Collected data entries

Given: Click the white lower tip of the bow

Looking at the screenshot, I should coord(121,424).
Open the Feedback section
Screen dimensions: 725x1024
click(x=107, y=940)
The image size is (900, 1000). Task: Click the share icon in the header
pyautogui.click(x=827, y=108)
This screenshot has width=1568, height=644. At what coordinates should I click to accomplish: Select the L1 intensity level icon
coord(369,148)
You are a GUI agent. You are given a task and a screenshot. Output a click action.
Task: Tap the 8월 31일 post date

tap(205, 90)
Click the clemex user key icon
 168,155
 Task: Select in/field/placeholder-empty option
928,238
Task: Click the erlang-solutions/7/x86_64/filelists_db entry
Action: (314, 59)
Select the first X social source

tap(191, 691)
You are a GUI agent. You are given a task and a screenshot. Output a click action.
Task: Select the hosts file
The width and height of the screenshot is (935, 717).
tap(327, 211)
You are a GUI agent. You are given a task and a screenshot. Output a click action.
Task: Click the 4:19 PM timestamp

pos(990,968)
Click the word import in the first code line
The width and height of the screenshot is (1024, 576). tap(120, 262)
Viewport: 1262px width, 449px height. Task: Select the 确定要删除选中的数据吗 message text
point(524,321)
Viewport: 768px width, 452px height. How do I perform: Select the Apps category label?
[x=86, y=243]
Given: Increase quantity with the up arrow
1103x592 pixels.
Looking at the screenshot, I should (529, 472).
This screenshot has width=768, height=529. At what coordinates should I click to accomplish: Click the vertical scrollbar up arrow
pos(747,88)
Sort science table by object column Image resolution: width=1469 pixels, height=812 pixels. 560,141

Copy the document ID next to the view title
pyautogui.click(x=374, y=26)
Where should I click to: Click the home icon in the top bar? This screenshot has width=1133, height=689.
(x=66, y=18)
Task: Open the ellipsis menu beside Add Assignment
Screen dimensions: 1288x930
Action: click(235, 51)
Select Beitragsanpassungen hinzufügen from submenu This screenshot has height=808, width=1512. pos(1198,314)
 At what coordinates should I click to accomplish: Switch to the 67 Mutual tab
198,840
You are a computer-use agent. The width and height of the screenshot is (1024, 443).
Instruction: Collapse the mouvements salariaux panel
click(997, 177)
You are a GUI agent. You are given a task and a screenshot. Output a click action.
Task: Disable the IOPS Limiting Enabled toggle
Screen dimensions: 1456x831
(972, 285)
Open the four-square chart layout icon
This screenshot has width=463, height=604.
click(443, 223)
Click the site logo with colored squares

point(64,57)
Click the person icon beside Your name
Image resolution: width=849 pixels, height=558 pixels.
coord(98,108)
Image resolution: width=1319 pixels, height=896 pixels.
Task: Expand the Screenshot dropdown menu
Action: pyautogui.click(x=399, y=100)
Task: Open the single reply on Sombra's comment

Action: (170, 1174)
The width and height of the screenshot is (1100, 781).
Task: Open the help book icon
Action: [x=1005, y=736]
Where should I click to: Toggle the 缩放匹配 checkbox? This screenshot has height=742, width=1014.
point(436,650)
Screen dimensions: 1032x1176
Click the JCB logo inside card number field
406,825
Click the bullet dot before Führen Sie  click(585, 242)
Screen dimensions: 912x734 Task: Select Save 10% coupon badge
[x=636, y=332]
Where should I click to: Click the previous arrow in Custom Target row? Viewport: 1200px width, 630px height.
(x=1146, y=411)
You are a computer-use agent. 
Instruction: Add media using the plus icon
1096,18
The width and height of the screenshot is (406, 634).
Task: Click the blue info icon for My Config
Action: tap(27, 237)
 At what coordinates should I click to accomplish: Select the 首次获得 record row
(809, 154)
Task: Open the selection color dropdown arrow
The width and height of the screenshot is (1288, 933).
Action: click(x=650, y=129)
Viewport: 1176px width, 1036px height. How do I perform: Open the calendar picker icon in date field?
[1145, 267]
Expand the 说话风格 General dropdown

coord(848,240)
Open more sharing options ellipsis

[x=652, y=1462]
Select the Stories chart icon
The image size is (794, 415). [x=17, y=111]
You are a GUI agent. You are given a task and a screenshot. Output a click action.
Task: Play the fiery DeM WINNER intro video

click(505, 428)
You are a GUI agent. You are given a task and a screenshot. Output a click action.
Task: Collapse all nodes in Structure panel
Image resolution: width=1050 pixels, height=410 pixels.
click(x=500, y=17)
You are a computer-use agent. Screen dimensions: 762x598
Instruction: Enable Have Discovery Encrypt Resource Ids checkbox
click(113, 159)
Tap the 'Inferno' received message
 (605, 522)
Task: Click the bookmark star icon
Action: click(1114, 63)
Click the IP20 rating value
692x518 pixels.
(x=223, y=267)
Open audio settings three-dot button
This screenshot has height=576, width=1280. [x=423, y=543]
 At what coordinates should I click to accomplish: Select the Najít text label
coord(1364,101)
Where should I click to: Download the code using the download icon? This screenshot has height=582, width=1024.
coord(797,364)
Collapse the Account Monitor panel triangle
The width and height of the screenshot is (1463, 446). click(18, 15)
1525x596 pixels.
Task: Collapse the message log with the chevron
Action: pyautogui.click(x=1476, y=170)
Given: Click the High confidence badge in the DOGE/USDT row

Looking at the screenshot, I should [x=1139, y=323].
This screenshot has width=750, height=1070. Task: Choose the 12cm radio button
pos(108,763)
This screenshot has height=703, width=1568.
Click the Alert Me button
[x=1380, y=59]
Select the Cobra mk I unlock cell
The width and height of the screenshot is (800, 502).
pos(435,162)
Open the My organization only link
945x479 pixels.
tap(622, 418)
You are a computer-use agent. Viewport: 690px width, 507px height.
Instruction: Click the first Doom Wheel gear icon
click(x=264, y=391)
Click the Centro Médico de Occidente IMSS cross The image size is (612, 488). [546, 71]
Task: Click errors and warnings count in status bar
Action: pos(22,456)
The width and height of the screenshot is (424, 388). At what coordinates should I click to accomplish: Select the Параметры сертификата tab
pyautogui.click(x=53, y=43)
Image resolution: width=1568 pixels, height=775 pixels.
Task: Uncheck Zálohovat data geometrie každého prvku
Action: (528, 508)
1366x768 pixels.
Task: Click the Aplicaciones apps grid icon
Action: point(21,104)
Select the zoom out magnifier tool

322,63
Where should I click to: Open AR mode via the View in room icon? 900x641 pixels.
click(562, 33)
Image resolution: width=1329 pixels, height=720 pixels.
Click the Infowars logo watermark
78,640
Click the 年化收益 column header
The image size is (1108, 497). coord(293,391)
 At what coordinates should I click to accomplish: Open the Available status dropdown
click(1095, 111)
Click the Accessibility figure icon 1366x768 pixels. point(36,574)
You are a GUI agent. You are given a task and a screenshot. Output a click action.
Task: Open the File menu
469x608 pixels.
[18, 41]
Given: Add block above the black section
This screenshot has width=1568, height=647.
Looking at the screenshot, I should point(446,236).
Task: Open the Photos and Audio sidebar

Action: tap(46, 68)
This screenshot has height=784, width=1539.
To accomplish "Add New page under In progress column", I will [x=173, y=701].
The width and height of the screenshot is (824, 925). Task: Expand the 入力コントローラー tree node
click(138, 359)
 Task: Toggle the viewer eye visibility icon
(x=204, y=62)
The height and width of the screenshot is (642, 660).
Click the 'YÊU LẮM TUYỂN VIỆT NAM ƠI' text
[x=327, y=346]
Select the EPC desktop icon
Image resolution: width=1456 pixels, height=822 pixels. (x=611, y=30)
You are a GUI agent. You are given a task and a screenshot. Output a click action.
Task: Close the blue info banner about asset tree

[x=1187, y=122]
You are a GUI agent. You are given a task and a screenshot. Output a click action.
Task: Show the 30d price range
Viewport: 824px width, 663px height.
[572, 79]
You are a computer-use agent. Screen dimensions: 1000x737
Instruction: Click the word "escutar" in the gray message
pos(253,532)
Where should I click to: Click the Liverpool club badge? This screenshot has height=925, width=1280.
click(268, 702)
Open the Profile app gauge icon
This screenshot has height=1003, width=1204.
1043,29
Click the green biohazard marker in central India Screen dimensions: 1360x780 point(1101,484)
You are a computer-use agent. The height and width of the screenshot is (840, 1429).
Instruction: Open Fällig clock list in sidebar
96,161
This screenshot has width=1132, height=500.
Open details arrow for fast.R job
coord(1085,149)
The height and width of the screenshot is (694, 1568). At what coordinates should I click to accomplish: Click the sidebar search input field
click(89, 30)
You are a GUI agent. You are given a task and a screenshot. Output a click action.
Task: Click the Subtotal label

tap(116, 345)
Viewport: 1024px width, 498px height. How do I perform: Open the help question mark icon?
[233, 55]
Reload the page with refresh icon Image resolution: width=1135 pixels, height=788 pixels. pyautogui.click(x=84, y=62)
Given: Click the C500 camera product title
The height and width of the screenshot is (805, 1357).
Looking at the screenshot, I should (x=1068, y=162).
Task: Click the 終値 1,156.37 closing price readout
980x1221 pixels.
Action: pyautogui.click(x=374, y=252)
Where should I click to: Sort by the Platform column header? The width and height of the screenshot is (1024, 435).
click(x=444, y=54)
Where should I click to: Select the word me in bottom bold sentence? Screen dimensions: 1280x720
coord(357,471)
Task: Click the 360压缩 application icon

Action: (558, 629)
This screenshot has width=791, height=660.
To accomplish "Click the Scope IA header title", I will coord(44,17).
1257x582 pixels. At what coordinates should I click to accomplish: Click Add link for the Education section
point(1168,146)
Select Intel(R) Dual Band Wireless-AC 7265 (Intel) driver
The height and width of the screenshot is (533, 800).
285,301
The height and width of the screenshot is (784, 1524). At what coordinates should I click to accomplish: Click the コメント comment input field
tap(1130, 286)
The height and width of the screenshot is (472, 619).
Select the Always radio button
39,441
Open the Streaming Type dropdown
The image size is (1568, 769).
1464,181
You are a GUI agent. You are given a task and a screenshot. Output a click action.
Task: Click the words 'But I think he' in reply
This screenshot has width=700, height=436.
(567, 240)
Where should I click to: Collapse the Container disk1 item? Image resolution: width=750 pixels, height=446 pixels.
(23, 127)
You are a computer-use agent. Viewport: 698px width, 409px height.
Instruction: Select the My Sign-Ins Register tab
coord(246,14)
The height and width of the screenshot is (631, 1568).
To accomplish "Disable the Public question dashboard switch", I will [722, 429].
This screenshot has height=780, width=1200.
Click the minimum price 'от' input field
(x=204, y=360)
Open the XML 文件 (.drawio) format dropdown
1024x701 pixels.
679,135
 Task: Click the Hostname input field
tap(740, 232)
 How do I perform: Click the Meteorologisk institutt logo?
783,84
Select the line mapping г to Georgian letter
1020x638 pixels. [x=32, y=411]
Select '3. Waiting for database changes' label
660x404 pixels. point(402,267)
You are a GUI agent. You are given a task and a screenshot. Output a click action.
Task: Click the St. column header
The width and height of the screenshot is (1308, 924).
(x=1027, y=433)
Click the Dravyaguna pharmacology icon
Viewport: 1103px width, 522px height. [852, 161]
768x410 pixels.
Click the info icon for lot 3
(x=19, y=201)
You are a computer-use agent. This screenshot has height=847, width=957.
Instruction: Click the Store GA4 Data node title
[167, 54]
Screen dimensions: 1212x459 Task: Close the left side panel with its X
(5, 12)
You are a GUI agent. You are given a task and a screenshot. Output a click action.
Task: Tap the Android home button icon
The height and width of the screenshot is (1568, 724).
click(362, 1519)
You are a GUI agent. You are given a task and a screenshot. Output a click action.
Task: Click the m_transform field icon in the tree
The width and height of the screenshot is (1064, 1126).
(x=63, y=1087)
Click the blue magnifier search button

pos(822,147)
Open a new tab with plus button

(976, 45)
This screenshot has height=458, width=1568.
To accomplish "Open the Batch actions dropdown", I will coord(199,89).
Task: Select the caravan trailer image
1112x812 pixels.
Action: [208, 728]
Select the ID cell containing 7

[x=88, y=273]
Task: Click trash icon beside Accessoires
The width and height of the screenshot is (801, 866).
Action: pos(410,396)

■ Task details:
Could you reproduce, exactly, every line above from the line with "Task: Close the blue" to the line with "You are a computer-use agent. The height", and no other line? Both ends count.

■ Response:
Task: Close the blue info banner about asset tree

[x=1187, y=122]
You are a GUI agent. You are given a task and a screenshot. Output a click action.
Task: Show the 30d price range
Viewport: 824px width, 663px height.
[572, 79]
You are a computer-use agent. Screen dimensions: 1000x737
Instruction: Click the word "escutar" in the gray message
pos(253,532)
Where should I click to: Click the Liverpool club badge? This screenshot has height=925, width=1280.
click(268, 702)
Open the Profile app gauge icon
This screenshot has height=1003, width=1204.
1043,29
Click the green biohazard marker in central India Screen dimensions: 1360x780 point(1101,484)
You are a computer-use agent. The height and width of the screenshot is (840, 1429).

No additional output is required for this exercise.